Stored items
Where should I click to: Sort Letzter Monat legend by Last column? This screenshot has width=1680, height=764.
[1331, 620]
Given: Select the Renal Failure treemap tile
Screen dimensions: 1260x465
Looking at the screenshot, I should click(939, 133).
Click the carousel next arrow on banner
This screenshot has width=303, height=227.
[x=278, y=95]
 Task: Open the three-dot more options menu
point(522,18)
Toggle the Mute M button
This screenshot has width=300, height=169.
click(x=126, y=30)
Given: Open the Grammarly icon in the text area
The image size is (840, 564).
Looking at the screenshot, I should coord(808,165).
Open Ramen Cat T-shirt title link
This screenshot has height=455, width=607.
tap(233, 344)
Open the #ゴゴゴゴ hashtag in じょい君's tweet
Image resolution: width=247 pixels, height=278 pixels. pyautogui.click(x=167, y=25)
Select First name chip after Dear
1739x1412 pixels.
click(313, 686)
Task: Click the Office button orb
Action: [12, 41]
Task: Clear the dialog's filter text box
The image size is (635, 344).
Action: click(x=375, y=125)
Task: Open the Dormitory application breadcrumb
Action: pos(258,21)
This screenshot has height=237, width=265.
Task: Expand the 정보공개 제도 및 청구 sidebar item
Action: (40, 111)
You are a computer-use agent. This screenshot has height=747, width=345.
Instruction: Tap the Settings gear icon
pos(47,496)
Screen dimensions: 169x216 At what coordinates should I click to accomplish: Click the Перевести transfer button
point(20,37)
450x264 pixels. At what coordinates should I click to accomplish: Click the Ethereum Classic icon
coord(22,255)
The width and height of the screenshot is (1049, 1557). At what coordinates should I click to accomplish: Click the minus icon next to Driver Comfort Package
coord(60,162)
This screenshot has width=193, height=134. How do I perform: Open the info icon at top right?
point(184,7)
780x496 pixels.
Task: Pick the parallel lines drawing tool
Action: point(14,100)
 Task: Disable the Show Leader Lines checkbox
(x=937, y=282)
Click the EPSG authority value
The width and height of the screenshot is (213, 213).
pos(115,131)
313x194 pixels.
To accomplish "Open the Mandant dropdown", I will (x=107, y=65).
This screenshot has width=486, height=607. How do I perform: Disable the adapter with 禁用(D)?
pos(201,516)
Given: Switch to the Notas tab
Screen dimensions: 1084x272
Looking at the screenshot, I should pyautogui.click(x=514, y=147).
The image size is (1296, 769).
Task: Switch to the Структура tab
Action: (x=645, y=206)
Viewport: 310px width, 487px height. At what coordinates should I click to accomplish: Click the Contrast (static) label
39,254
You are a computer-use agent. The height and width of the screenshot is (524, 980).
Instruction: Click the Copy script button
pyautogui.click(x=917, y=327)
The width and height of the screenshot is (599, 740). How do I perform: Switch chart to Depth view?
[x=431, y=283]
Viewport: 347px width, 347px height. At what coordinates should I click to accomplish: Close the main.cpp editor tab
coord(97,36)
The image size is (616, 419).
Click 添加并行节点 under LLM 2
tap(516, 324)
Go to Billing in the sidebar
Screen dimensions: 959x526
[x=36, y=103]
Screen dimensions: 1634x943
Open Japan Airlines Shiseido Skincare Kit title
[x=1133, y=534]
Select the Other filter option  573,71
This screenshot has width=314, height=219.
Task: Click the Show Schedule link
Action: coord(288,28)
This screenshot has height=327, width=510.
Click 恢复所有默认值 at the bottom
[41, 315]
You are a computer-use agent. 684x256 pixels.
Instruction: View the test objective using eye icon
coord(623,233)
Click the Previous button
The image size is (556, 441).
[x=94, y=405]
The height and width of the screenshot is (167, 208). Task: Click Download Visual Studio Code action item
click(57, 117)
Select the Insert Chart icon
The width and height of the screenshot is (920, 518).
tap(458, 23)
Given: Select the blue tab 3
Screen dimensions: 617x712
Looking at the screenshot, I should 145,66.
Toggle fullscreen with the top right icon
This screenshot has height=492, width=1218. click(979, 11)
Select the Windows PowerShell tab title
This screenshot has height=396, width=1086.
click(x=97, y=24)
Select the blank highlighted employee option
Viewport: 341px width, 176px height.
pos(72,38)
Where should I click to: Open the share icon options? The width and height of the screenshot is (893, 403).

- EXERCISE DIRECTIONS -
Output the line containing "Given: Select the blue tab 3" and every line after it through the final line of the records above, exactly as written and nothing else.

- EXERCISE OUTPUT -
Given: Select the blue tab 3
Screen dimensions: 617x712
Looking at the screenshot, I should 145,66.
Toggle fullscreen with the top right icon
This screenshot has height=492, width=1218. click(979, 11)
Select the Windows PowerShell tab title
This screenshot has height=396, width=1086.
click(x=97, y=24)
Select the blank highlighted employee option
Viewport: 341px width, 176px height.
pos(72,38)
Where should I click to: Open the share icon options? The width and height of the screenshot is (893, 403).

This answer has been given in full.